Prompting isn’t just asking the AI a question. It’s a deliberate, engineered input design process, and a critical skill when working with Large Language Models (LLMs).
Let's breakdown the prompting techniques.
1. Core Prompting Techniques

Zero-shot - No examples provided. Just the task.

One-shot - One example shown before the task.

Few-shot - A handful of examples used to teach patterns.
2. Reasoning-Enhancing Techniques

Chain-of-Thought (CoT) - Encourage step-by-step reasoning.

Self-Consistency - Sample multiple CoTs; choose the best.

Tree-of-Thought (

) - Explore multiple reasoning paths (advanced).

ReAct - Combine reasoning steps with action/tool use (e.g., API calls).

3. Instruction and Role-Based Prompting

Instruction prompting - Clear directives (“Summarize this…”).

System / Role prompting - Define persona or behavior (“You are a legal assistant”).

Hybrid (Instruction + Examples) - Combine clarity with few-shot grounding.
4. Prompt Composition Techniques

Prompt chaining - Use one prompt’s output in the next.

Dynamic prompting - Inject real-time variables or context.

Meta prompting - Ask the model to improve or verify its own response.
5. Multimodal Prompting

Image + text - Provide both visual and textual context.

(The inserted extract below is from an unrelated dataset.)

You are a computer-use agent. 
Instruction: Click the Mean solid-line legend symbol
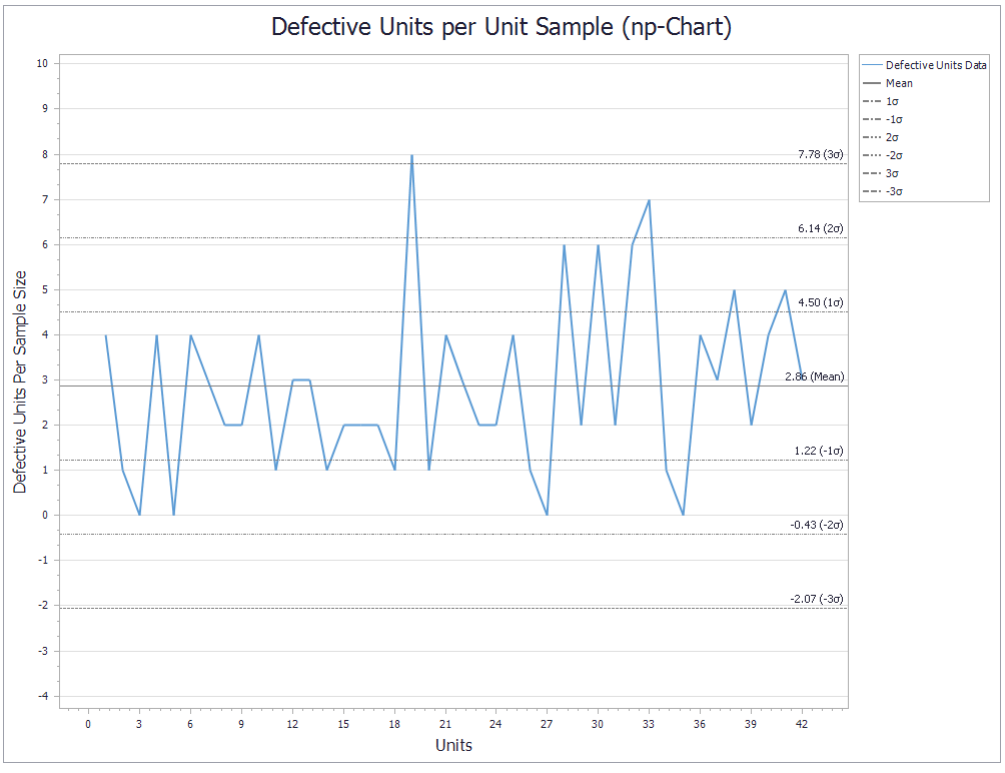[x=872, y=83]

Audio/Video + text - Use transcripts or sensory input (model-dependent, e.g., GPT-4o, Gemini 1.5).

6. Domain-Specific Prompting

Code prompting - Constrained, tool-specific inputs (e.g., Python, SQL).

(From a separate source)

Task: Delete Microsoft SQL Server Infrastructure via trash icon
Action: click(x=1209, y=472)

Medical / Legal prompting - High-precision language with strict format and accuracy needs.

7. Prompt Evaluation & Debugging
(Not prompting techniques, but crucial tools.)

Prompt ablation - Remove elements to test contribution.

Injection testing - Evaluate prompt robustness in apps or agents.
What’s Not a Prompting Technique

RAG: A retrieval + generation architecture. Prompts are used inside it.

Agents / Tool-use systems - Orchestration frameworks (e.g., LangGraph, AutoGPT). Prompting is one component, not the technique itself.

Prompting is no longer “just prompt engineering.” It’s system design.
If you're working with LLMs, know these cold.